Hacker News new | ask | show | jobs
by scofalik 91 days ago
I read both parts. Well written, I agree with a lot of stuff.

I am long-time CKEditor dev, I was responsible for implementing real-time collaboration in the editor and the OT implementation.

Regarding the first part of your article. Guess what - CKEditor would output "" :). And even better, if the user who deleted all does undo, you'd get "u" where it was typed originally.

However, I fully agree, that for every algorithm, you will be able to find a scenario where it fails to resolve conflict in a way expected by the user. But we cannot ask user to resolve a conflict manually every time it happens.

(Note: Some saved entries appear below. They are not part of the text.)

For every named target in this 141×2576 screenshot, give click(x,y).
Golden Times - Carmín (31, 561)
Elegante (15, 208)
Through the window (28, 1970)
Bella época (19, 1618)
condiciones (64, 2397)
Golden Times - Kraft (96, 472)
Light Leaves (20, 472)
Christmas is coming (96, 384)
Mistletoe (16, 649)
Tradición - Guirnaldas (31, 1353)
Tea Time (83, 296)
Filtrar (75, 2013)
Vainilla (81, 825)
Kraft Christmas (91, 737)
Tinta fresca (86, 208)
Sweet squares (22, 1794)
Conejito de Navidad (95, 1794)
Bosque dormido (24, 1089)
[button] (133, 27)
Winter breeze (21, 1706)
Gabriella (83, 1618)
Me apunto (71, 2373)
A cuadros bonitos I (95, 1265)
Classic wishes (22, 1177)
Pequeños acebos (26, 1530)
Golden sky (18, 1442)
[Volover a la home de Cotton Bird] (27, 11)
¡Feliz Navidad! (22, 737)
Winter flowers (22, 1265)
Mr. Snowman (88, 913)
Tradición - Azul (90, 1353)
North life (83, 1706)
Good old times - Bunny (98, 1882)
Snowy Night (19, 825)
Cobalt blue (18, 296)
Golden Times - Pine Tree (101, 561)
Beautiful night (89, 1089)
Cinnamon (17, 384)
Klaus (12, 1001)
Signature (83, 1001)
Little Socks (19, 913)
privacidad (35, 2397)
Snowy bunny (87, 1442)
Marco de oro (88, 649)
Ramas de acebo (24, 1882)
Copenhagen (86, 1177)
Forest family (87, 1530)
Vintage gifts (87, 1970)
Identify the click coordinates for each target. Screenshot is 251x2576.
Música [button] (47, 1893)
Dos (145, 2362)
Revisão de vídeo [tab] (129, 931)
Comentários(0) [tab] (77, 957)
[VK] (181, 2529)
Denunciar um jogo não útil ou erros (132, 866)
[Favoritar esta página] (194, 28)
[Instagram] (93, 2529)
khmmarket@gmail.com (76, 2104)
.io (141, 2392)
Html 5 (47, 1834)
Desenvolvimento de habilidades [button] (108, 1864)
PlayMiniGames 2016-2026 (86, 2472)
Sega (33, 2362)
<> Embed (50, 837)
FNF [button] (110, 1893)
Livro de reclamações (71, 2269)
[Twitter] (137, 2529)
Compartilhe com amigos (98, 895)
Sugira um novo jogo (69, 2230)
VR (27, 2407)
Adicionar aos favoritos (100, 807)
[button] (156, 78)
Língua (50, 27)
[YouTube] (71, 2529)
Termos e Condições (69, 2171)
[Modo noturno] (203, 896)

Offline editing, as you correctly observed, is more difficult, because the conflicts pile up, and multiple wrong decisions can result in a horrifying final result. I fully agree, that this is not only an algorithmic problem but also a UX problem. Add to this, that in many apps, you will also have other (meta)data that has to be synced too (besides document data).

CKEditor is, in theory, ready for offline editing. From algorithm POV, offline is no different than very very very slow connection (*). In the end, you receive a set of operations to transform against other set of operations. However, currently we put the editor in read-only state when the connection breaks. We are aware, that even if all transformations resolve as expected, then the end result may still be "weird". And even if the end result is actually as expected, the amount of changes may be overwhelming to a person who just got the connection back, so it still may be good to provide some UI/UX to help them understand what happened.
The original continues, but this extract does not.